WHAT YOU WILL DO:
Filter the records below and copy every line containing the word "icon".

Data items

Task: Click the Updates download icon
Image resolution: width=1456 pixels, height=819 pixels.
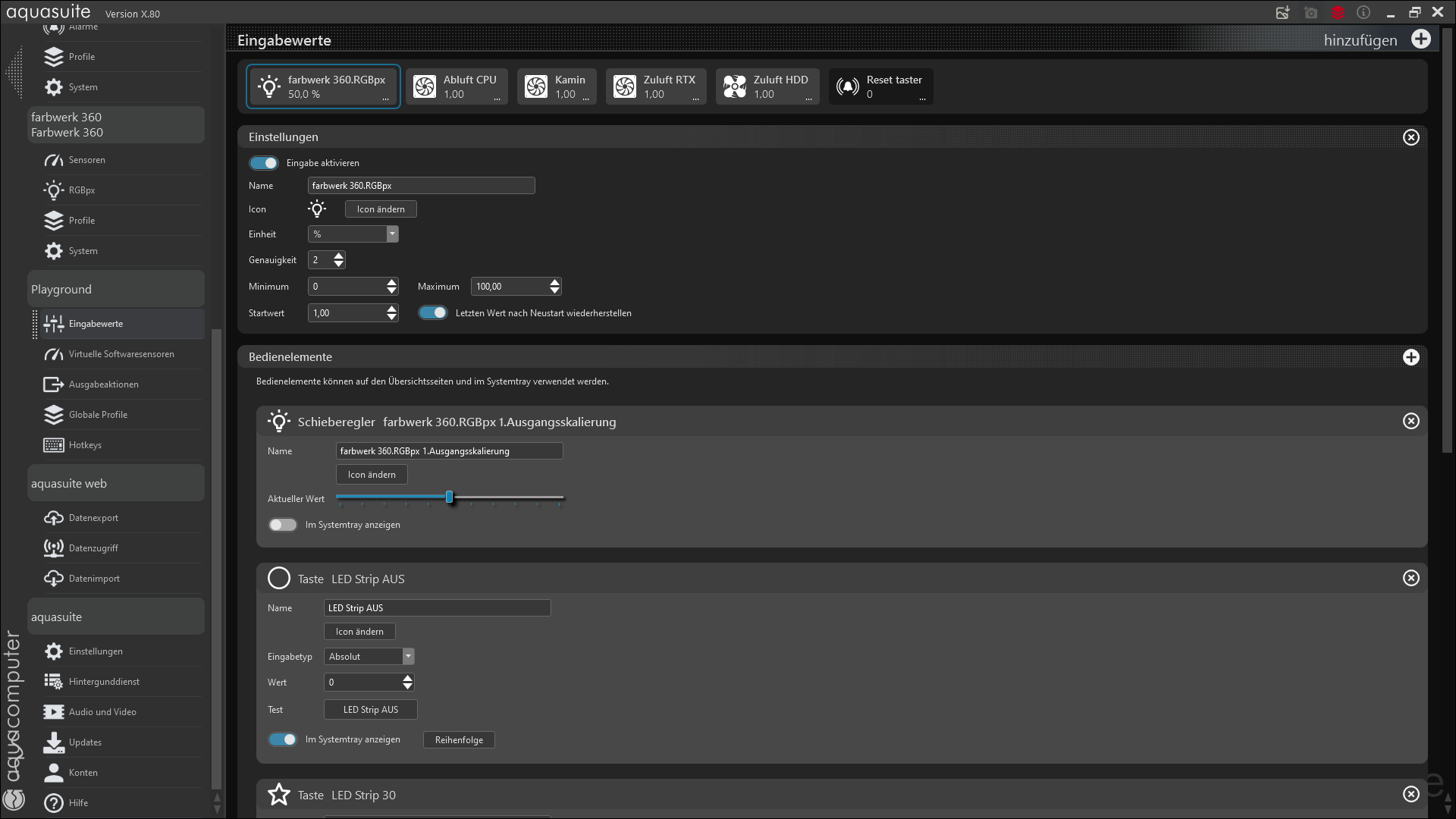Action: (54, 742)
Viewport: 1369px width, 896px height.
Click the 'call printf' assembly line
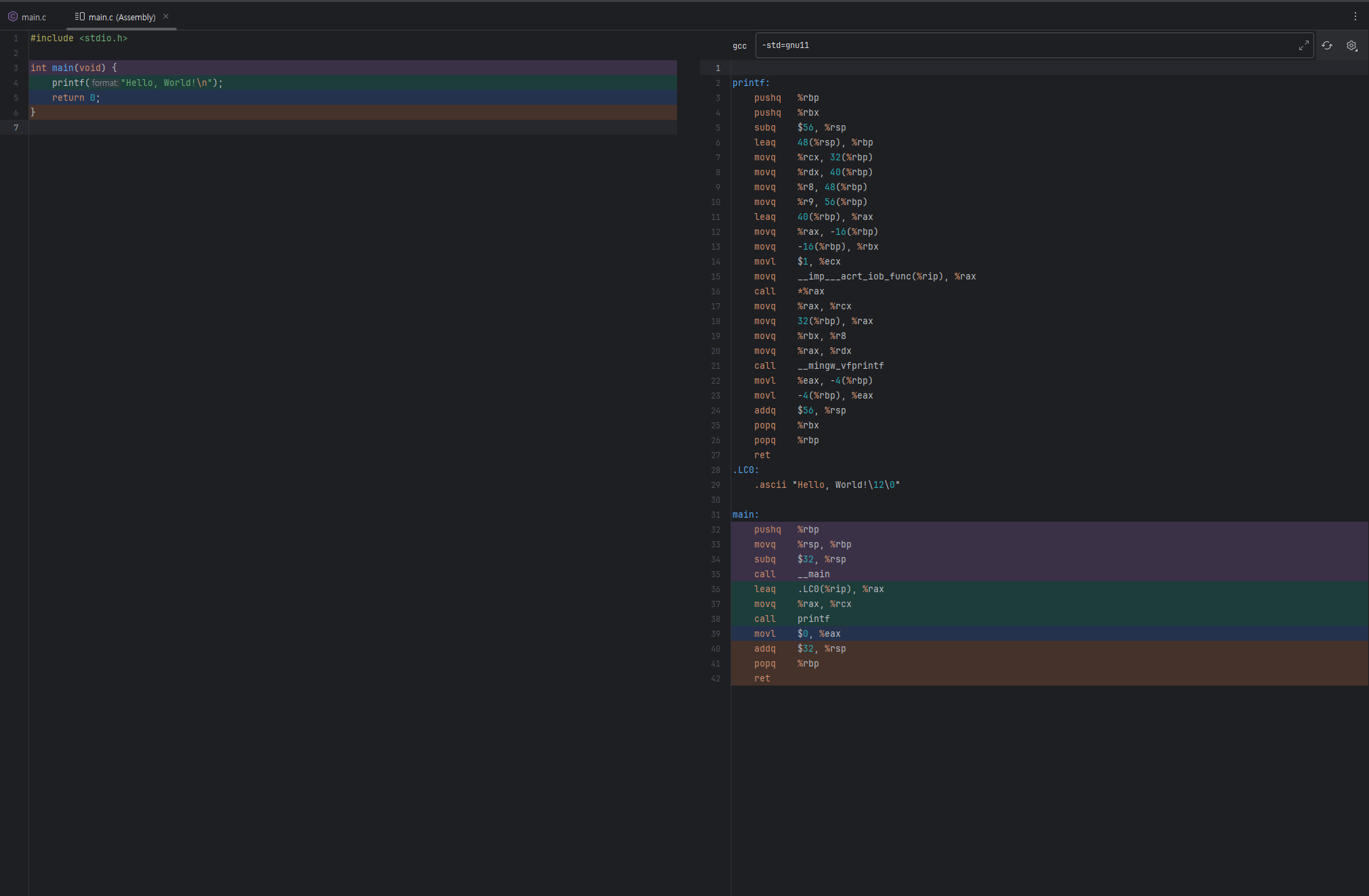[x=791, y=619]
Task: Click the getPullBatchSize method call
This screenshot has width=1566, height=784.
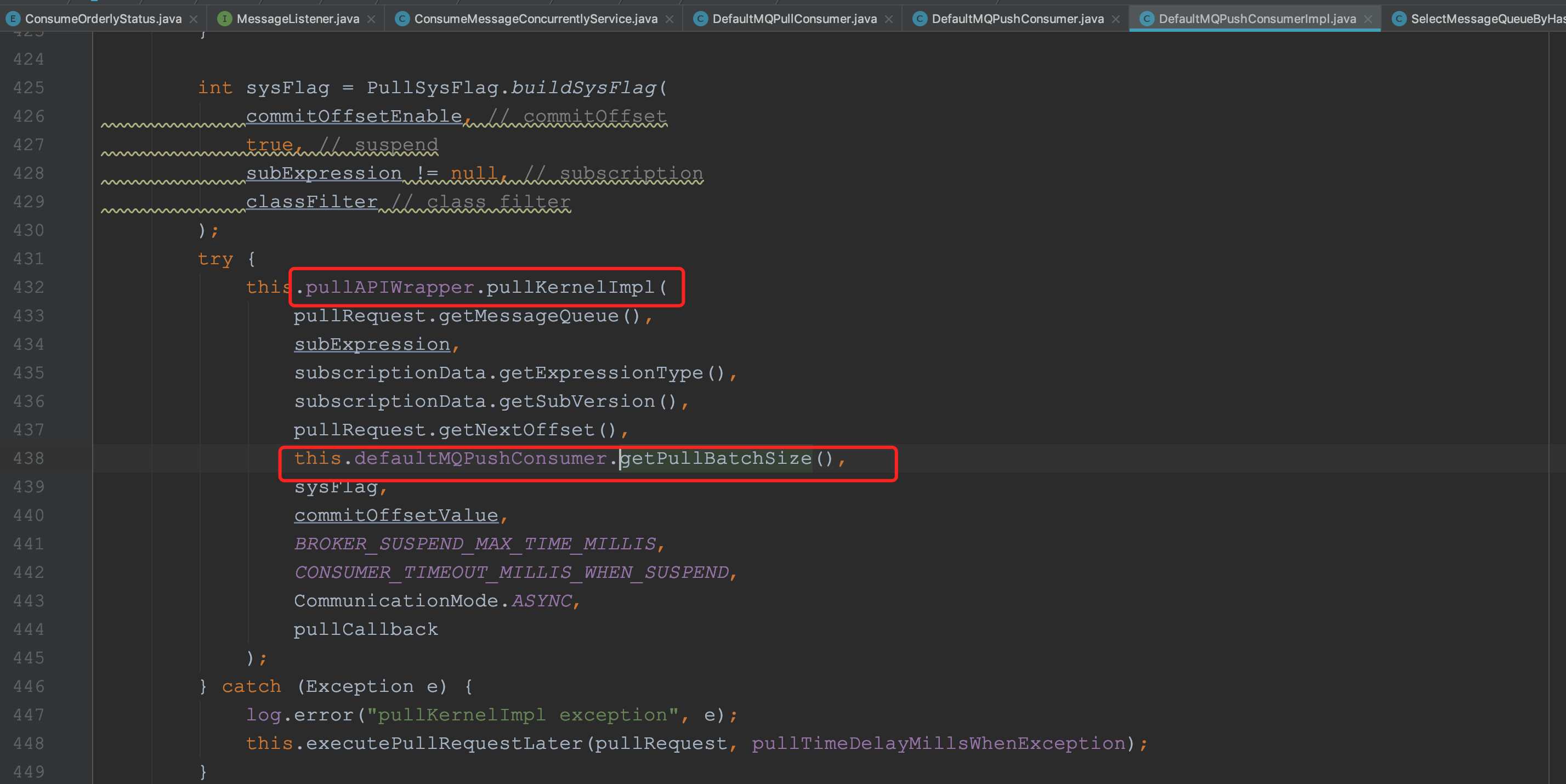Action: click(x=716, y=458)
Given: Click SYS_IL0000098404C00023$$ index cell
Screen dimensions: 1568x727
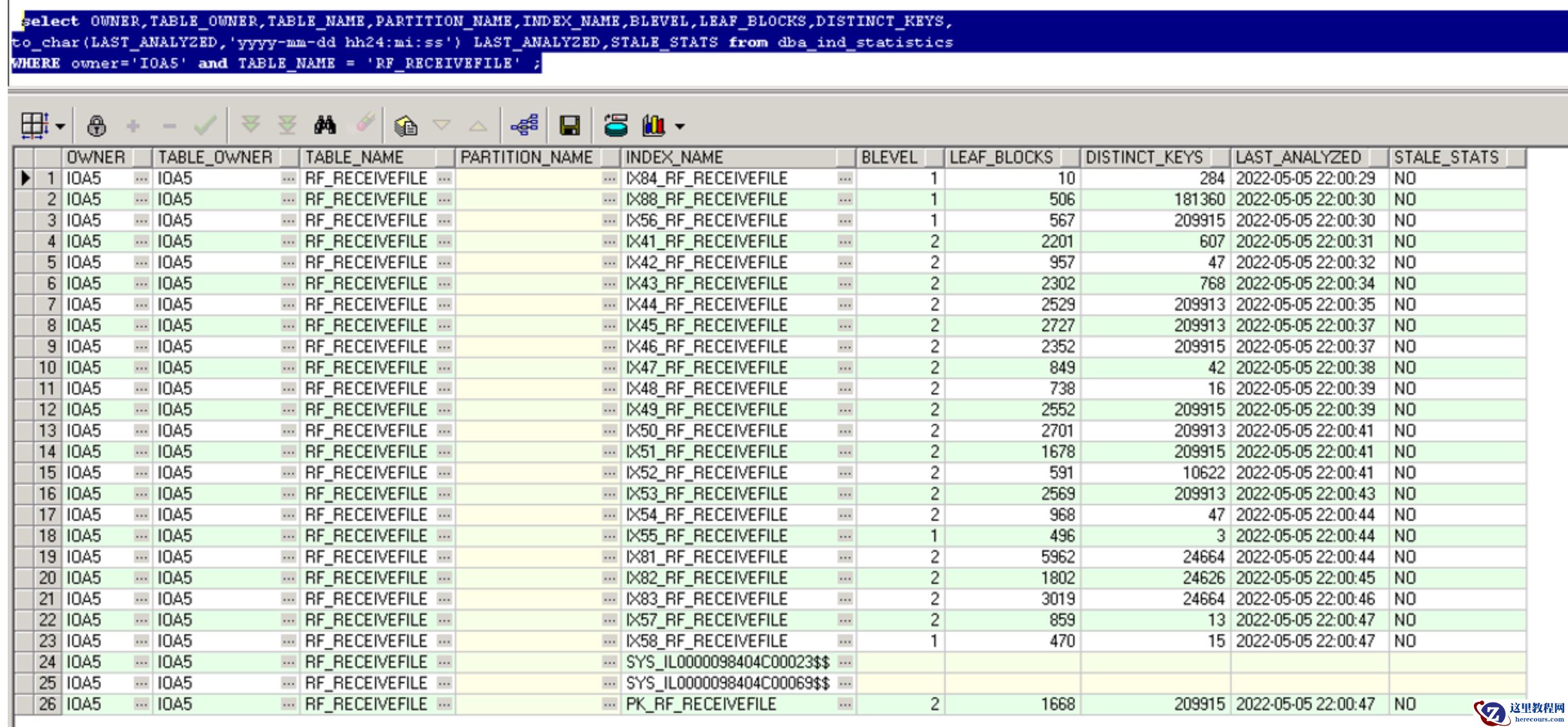Looking at the screenshot, I should pyautogui.click(x=727, y=663).
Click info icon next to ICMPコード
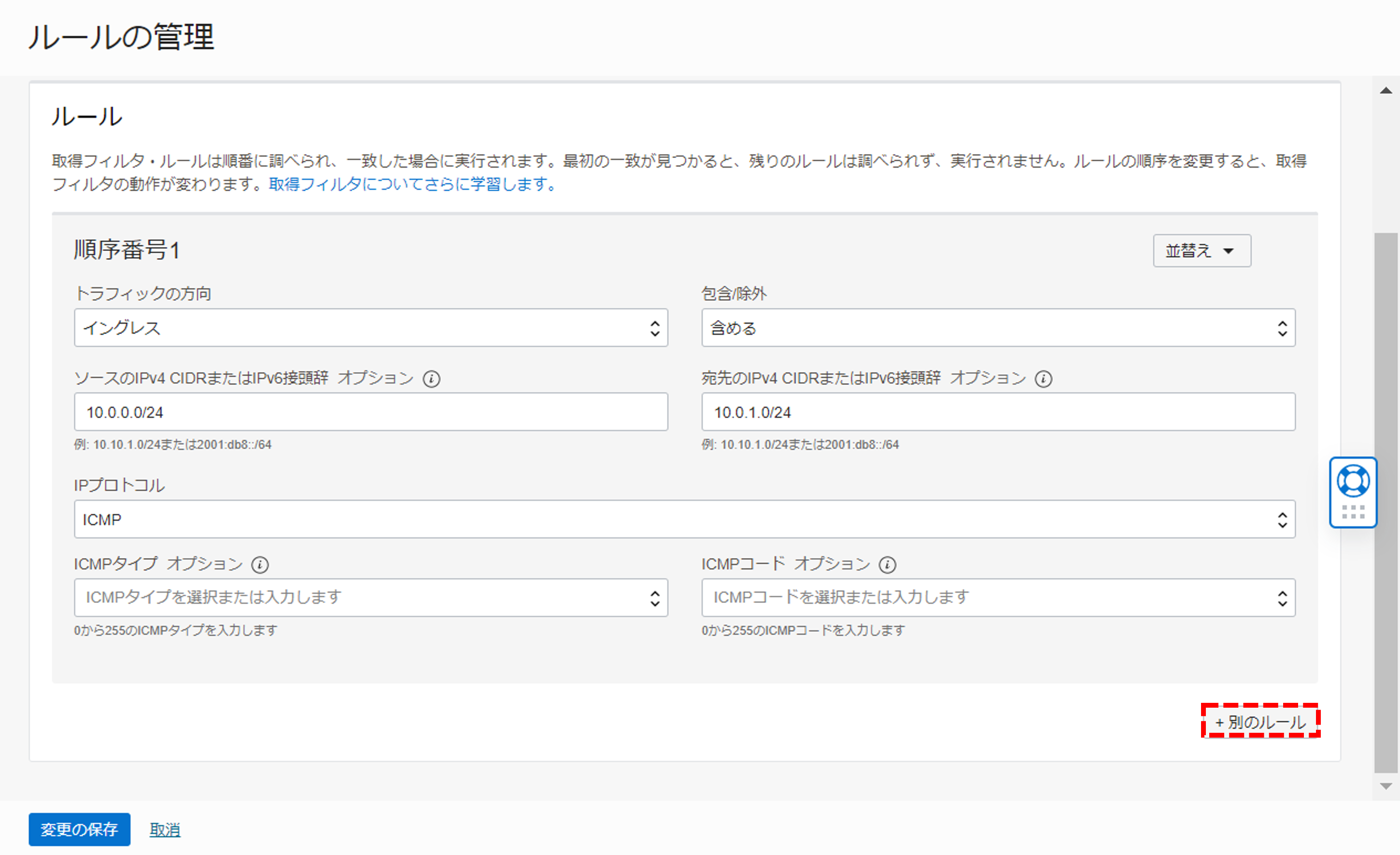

SOLUTION TO THE PROBLEM:
Task: Click the Updates download icon
Click info icon next to ICMPコード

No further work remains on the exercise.